▶ [Your assignment]
Without any pictures, retype exactly the lines that begin at the one holding "Task: Follow the" and end at the last line of the data below.

Start of Data supplied

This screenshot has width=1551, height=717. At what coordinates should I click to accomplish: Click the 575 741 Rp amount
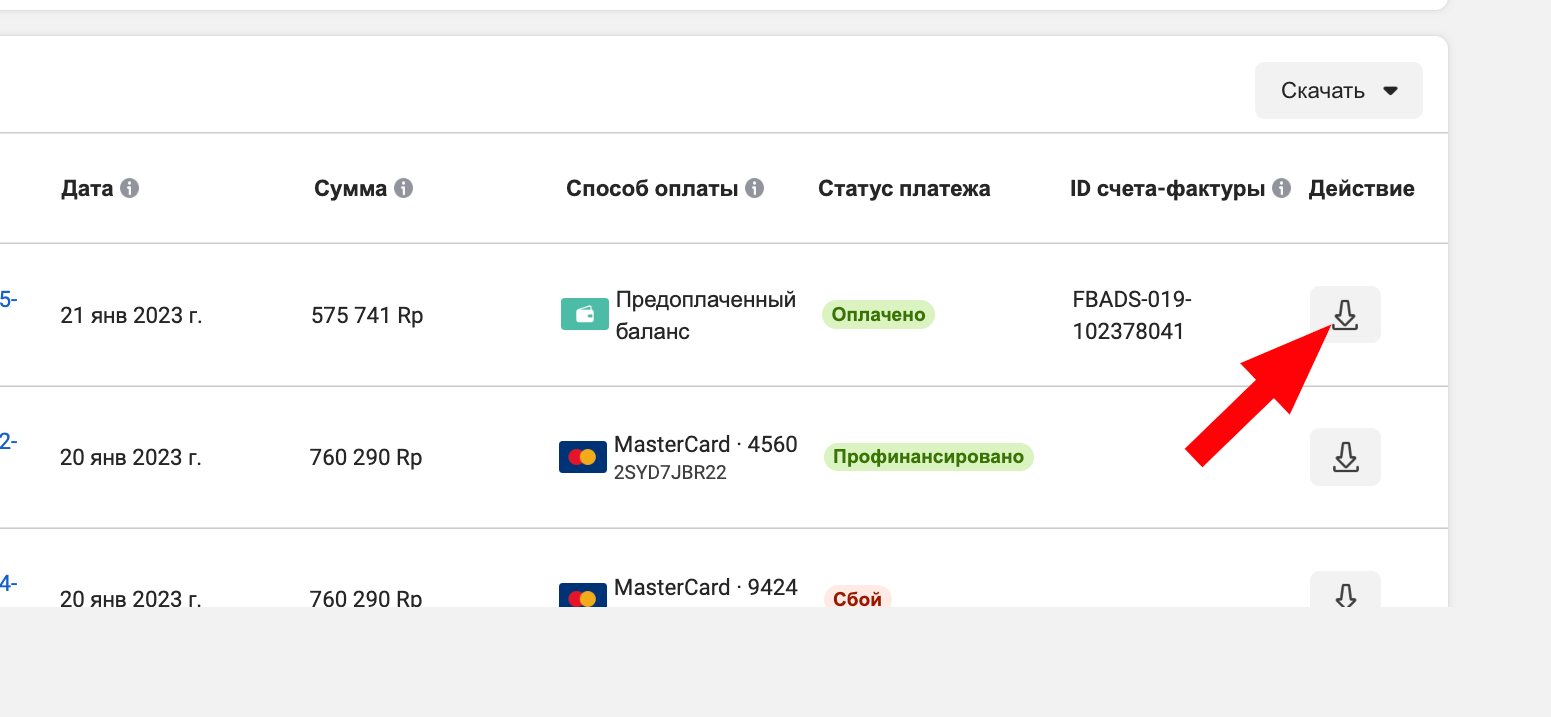367,316
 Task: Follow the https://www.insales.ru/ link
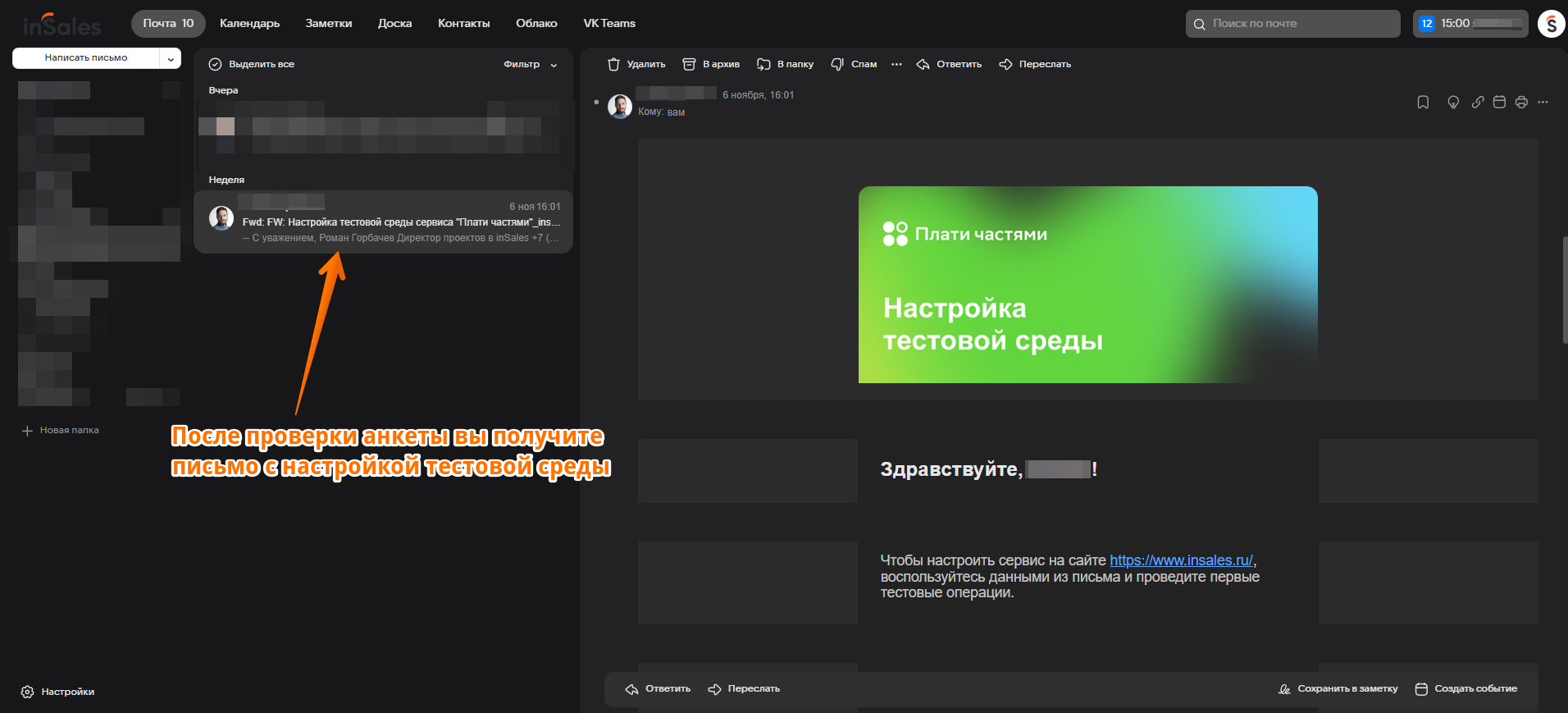click(x=1181, y=560)
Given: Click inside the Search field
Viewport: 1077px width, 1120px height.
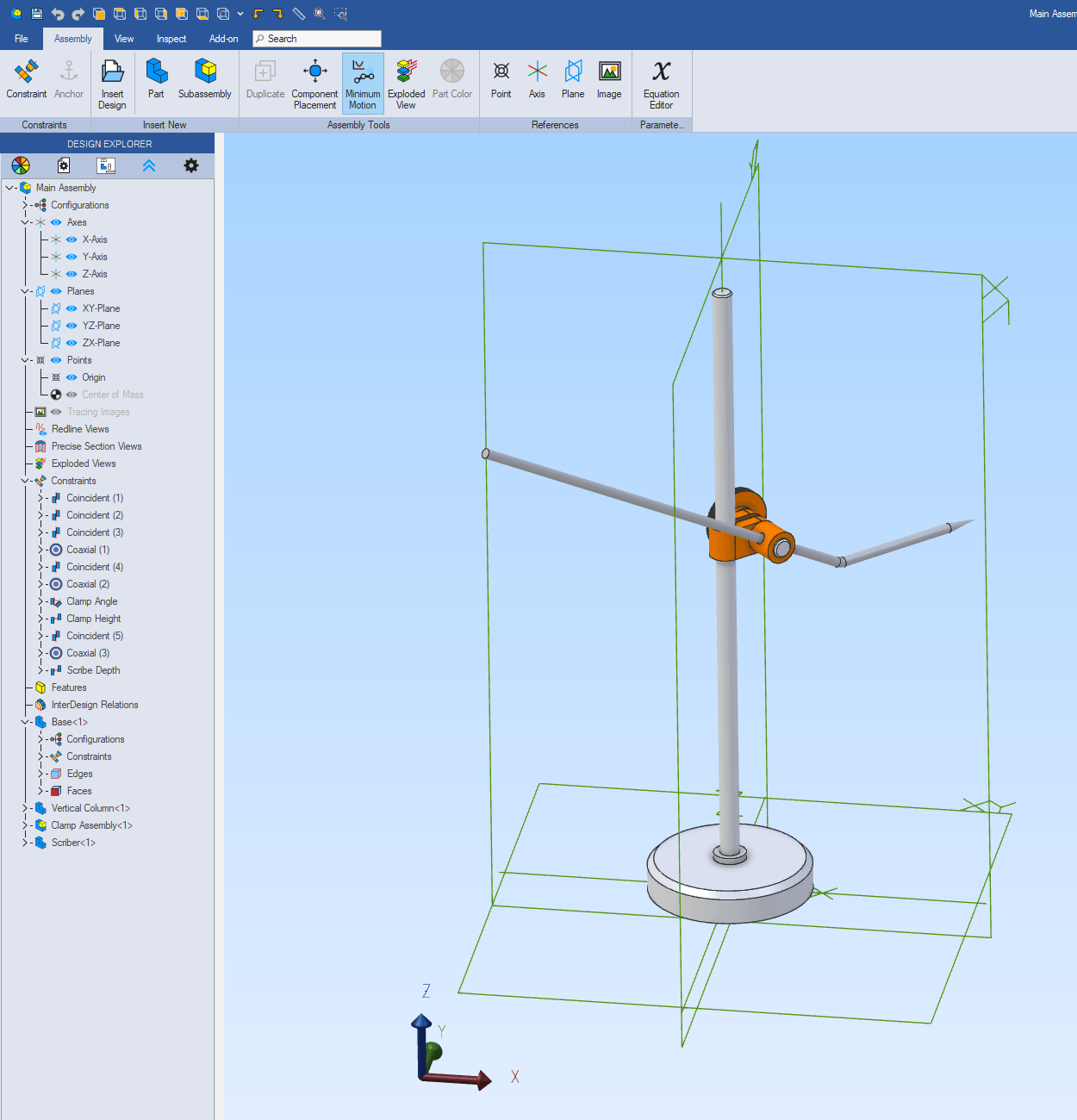Looking at the screenshot, I should (x=316, y=38).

End of Data supplied

▶ [Task solution]
 Task: Follow the https://www.insales.ru/ link
click(x=1181, y=560)
Given: Click inside the Search field
Viewport: 1077px width, 1120px height.
Looking at the screenshot, I should (x=316, y=38).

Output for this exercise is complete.